There’s no question these sales come at a handy time for the Oxford-based investor. Other strategies have also been used in the past: a sizeable holding in Benevolent AI was moved from the Income fund to his Patient Capital investment trust last November, a deal which gave the unquoted tech firm a far larger presence in the trust (it now accounts for 7 per cent of Patient Capital).

But the trust, too, is now bumping against its own 80 per cent unquoted stock limit, and holders are unlikely to welcome further deals in any case.

“What you ideally want to see is purchase and sale decisions happen for the purest reason, not to help accommodate the open-ended fund. But [Benevolent AI was] already held across the business, so there is conviction there,” says Mr Conway, whose firm does have an investment in Patient Capital.

Other holdings

Juggling these considerations will have been a challenge for Chris Martin, who took over as chief compliance officer at Woodford Investment Management last July, according to his LinkedIn profile, following the departure of head of compliance Simon Osborne.

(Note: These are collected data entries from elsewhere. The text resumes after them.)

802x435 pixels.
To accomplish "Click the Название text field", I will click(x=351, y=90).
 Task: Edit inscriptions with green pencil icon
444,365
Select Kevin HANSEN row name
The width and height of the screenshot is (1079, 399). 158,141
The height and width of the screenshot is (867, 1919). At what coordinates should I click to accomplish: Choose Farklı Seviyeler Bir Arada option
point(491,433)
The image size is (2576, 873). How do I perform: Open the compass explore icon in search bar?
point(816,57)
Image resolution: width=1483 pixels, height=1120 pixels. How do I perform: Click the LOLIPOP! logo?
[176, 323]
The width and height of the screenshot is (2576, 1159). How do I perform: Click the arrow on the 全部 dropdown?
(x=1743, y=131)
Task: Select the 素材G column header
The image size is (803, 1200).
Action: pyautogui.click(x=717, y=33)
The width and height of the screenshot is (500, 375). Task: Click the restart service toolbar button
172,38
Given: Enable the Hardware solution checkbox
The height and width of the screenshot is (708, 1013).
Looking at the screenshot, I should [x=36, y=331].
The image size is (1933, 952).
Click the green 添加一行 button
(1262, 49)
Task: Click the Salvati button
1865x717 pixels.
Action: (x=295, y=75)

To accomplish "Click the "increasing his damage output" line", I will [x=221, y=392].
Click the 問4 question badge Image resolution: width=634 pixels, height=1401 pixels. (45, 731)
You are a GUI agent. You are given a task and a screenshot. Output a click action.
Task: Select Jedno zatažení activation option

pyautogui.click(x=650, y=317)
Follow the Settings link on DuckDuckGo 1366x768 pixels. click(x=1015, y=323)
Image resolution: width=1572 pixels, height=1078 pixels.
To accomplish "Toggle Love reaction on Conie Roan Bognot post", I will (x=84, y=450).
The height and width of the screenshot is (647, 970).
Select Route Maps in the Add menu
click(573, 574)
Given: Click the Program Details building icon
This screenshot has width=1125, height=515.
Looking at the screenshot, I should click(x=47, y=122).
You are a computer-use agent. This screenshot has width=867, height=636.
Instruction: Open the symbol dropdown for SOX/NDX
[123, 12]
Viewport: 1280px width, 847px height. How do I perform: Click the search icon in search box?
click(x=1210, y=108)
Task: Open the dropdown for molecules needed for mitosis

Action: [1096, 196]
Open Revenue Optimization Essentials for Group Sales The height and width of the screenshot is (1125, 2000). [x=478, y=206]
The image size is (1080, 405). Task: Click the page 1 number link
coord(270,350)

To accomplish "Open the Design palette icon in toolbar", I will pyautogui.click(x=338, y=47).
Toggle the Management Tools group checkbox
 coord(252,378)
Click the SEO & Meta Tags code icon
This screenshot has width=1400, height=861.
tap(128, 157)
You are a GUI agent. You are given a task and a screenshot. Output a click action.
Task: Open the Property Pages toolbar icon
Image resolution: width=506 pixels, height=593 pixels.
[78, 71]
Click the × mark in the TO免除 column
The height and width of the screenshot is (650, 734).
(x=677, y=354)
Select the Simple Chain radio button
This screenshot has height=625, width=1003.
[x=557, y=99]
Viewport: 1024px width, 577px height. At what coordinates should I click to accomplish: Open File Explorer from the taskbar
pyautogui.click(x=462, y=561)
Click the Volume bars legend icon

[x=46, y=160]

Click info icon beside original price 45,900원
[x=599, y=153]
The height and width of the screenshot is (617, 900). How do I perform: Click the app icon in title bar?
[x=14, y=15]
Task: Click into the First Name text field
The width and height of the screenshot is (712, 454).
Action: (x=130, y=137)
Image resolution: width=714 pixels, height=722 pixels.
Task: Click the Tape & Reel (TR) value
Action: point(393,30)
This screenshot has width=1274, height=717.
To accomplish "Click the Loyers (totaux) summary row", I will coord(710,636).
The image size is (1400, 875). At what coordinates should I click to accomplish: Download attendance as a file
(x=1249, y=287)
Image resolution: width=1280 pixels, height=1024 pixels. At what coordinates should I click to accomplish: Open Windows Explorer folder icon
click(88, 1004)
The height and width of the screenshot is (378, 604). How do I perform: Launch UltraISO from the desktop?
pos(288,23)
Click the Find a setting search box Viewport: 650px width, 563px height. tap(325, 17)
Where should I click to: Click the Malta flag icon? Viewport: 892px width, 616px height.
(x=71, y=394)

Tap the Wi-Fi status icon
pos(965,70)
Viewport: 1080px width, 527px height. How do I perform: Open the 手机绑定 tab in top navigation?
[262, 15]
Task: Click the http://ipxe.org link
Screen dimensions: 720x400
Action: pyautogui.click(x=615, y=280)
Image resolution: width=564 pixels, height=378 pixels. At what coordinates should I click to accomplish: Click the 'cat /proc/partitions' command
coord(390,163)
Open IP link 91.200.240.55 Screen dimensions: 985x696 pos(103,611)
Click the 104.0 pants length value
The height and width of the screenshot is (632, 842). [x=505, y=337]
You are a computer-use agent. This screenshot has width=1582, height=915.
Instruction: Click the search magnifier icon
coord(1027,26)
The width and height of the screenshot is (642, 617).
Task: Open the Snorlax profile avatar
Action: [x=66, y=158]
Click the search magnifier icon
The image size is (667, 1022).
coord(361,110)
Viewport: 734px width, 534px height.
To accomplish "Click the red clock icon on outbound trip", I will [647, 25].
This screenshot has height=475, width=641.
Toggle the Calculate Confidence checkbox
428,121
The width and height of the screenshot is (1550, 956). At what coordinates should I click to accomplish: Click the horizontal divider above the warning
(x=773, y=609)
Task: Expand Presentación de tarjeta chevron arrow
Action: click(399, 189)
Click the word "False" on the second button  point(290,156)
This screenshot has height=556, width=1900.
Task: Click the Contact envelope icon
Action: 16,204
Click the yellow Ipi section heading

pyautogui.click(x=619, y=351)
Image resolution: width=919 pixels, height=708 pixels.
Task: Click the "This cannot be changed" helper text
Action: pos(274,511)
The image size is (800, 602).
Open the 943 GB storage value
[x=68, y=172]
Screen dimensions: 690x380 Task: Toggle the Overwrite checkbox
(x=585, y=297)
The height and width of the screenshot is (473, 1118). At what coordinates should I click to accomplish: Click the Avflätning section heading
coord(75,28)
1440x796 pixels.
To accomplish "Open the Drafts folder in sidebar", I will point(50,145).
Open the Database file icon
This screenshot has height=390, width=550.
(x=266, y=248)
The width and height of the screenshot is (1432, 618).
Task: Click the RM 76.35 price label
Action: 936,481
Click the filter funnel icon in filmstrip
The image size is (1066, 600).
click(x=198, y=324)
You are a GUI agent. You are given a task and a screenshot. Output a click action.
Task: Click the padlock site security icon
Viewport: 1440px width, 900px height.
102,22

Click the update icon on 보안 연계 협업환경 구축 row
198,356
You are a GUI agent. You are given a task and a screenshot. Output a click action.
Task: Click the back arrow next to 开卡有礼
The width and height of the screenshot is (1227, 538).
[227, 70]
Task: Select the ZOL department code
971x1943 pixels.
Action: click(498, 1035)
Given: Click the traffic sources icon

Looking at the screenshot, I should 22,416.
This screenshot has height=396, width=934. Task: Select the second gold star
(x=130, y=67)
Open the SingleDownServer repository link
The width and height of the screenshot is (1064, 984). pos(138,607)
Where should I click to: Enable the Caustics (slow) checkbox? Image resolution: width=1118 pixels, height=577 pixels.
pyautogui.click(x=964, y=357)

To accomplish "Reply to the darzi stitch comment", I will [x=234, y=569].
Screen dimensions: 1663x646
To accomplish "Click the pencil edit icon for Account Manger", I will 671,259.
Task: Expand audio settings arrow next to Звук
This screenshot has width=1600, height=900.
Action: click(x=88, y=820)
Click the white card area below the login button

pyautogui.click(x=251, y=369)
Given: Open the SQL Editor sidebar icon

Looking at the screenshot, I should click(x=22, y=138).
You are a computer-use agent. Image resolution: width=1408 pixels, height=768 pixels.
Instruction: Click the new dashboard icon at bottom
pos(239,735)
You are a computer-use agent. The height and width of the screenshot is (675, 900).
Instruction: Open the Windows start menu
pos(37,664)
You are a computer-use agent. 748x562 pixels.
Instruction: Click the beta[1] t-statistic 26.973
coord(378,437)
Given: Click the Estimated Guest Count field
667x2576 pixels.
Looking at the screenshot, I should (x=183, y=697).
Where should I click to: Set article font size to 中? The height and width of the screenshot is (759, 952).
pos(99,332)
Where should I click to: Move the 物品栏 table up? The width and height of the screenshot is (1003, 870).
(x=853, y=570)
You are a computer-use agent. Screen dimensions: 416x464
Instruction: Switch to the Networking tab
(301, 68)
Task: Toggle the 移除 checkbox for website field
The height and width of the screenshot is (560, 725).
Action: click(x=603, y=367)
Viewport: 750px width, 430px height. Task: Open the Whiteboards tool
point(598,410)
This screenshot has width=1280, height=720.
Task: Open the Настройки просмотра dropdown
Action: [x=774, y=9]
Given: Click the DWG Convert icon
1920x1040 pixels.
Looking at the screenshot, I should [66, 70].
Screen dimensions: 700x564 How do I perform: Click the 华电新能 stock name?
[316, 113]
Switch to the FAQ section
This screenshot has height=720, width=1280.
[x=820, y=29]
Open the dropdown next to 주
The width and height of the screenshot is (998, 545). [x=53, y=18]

The previous month, June 2017, marked the start of Mr Woodford’s recent woes, courtesy of the first in a series of profit warnings from doorstep lender Provident Financial.

But it isn’t the high-profile blow-ups that have done the most damage to Woodford’s fund in the near term. His largest holding, Imperial Brands, has declined more gradually - yet its weighting, at over 6 per cent of the portfolio, means its 18 per cent decline has cost 1.6 percentage points’ worth of performance since the start of the year, according to Morningstar.

On a 12-month view, its 2.7 percentage point impact is rivalled only by Provident and by Prothena, the US healthcare stock that came under attack from short sellers at the end of 2017.

Imperial Brands’ decline is partly down to investors viewing a long-mooted takeover by rival Japan Tobacco as, well, an increasingly long shot. Plausible noises to the contrary would be a boon to the fund.

What could be the other catalysts for a return to form? Most simple is signs of life at underlying businesses. Burford Capital, which provides funding for litigation cases, jumped 30 per cent on 14 March as results impressed. A top-ten holding in the Income fund, Burford has now added 1.5 per cent to performance over the past year – well in advance of any other holding.

Fund positioning

Mr Woodford’s principle argument is that his performance will improve when the market stops focusing on “momentum” and starts to look at valuations more closely. This isn’t as simple as saying he’s a defensive manager in a growth market, but some metrics do define him as such. Woodford Equity Income looks cautious even by the standards of the equity income sector, according to Morningstar data.

As of 31 January, 35 per cent of the fund is in defensives, 46 per cent in cyclicals, and 18 per cent in halfway-house ‘sensitive’ sectors. That compares with respective sector averages of 21, 40 and 28 per cent.

A closer look colours that impression. The largest single sector overweight is to healthcare, helped by a healthy position in pharmaceuticals.

But much of the rest is biotech and life sciences. Those companies may well outperform if their businesses start showing signs of success. But momentum trades going into reverse could mean investors look for safe havens, not just attractive valuations, and these holdings are unlikely to qualify by that metric. 

The last word should go to the manager, who contests this notion. A spokesman says Mr Woodford, unsurprisingly, remains confident in his thesis: “While there are risks, there are equally opportunities – that is always the case when markets get carried away. He believes the best opportunities lie in UK domestically-focused stocks, a healthcare sector that has endured a prolonged bear market and companies (of all sizes) that have disruptive technologies at their core.”